(SELECTED PASSAGE)
Buying used restaurant equipment is mostly a financial decision. After all, running a restaurant is expensive. Besides the cost of kitchen equipment, there’s rent and utilities, business permits, insurance, food costs, employee wages, and many, many more expenses that are both planned and unexpected.
It’s understandable, then, that you’ll look for ways to get a leg up. But, while used restaurant equipment can save you money, if not purchased right, it can be a mistake. Equipment does break down, which often leads to high repair costs, meaning you’re out of pocket and without essential equipment to run your business.
Luckily, we’ve got you covered. Use this guide to learn absolutely everything about sourcing used commercial kitchen equipment so you can make informed buying decisions.
- Pros and cons
- What to keep in mind before buying
- What equipment is worth buying used and what isn’t worth the risk
- Where to buy
- Equipment financing – yes you can actually get financing for your second-hand purchases!
- Insurance coverage for used equipment
- An alternative to buying used: Leasing
The Pros and Cons of Buying Used Restaurant Equipment
Besides the cost savings, there are several other advantages to buying used kitchen equipment:
- You can negotiate the price with independent sellers to an even better bargain
- It’s easy to find gently-used equipment from restaurants that have closed down
- Some equipment will still be under warranty, so you don’t have to pay for repairs costs if it breaks down – just be sure to check the manufacturer’s warranty
- Buying used doesn’t have the negative associations it once had. It’s a legitimate market with many places to buy
- Many of the warranties are no longer valid, meaning you’re responsible for repair costs
- Repairs can be costly – often more than the initial purchase price
- Compared to new equipment, you have a limited selection of products to choose from
- There’s often no history of ownership or repairs
What to Keep in Mind Before Buying Used Equipment
Always do your due diligence before buying used. You don’t want to make a purchase, and later discover damage you didn’t know about.
There are many places you can find used kitchen equipment such as second-hand dealers or through independent sellers. Here’s what to keep in mind before buying:
Purchasing from a reputable dealer
When purchasing from a reputable second-hand dealer or online store, you can generally feel confident about the purchase as they usually inspect the equipment to ensure it’s in working order before pricing it. But, it never hurts to err on the side of caution—ask the seller to provide a certificate that confirms working order.
(End SELECTED PASSAGE)
(RECORDS SUPPLIED)
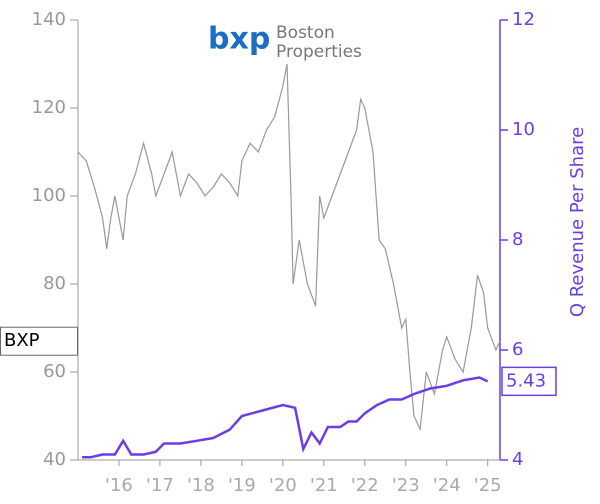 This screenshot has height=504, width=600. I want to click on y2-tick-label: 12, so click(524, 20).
(End RECORDS SUPPLIED)
(RECORDS SUPPLIED)
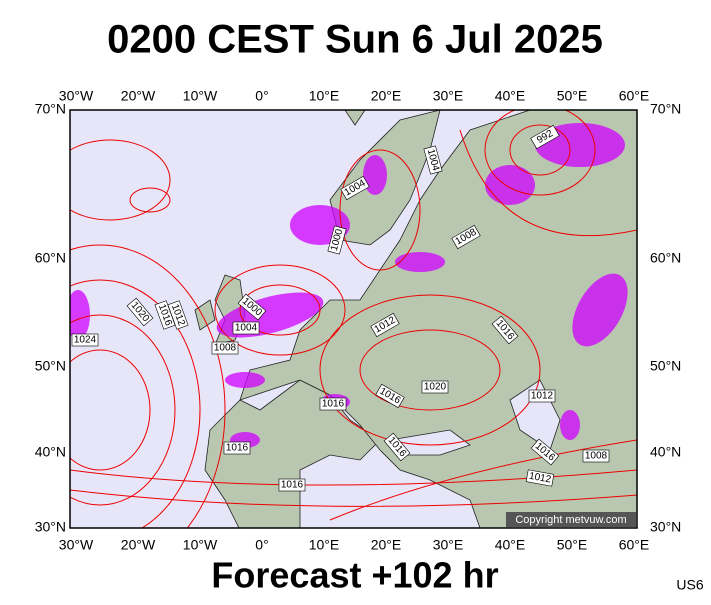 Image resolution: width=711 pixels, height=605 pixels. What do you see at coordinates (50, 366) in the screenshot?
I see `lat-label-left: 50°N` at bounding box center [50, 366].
(End RECORDS SUPPLIED)
• TASK BRIEF
Can you quote everything in the used restaurant equipment guide from "Buying used restaurant equipment is" down to "planned and unexpected."? The records have nothing to do with what comes next.

• ANSWER SECTION
Buying used restaurant equipment is mostly a financial decision. After all, running a restaurant is expensive. Besides the cost of kitchen equipment, there’s rent and utilities, business permits, insurance, food costs, employee wages, and many, many more expenses that are both planned and unexpected.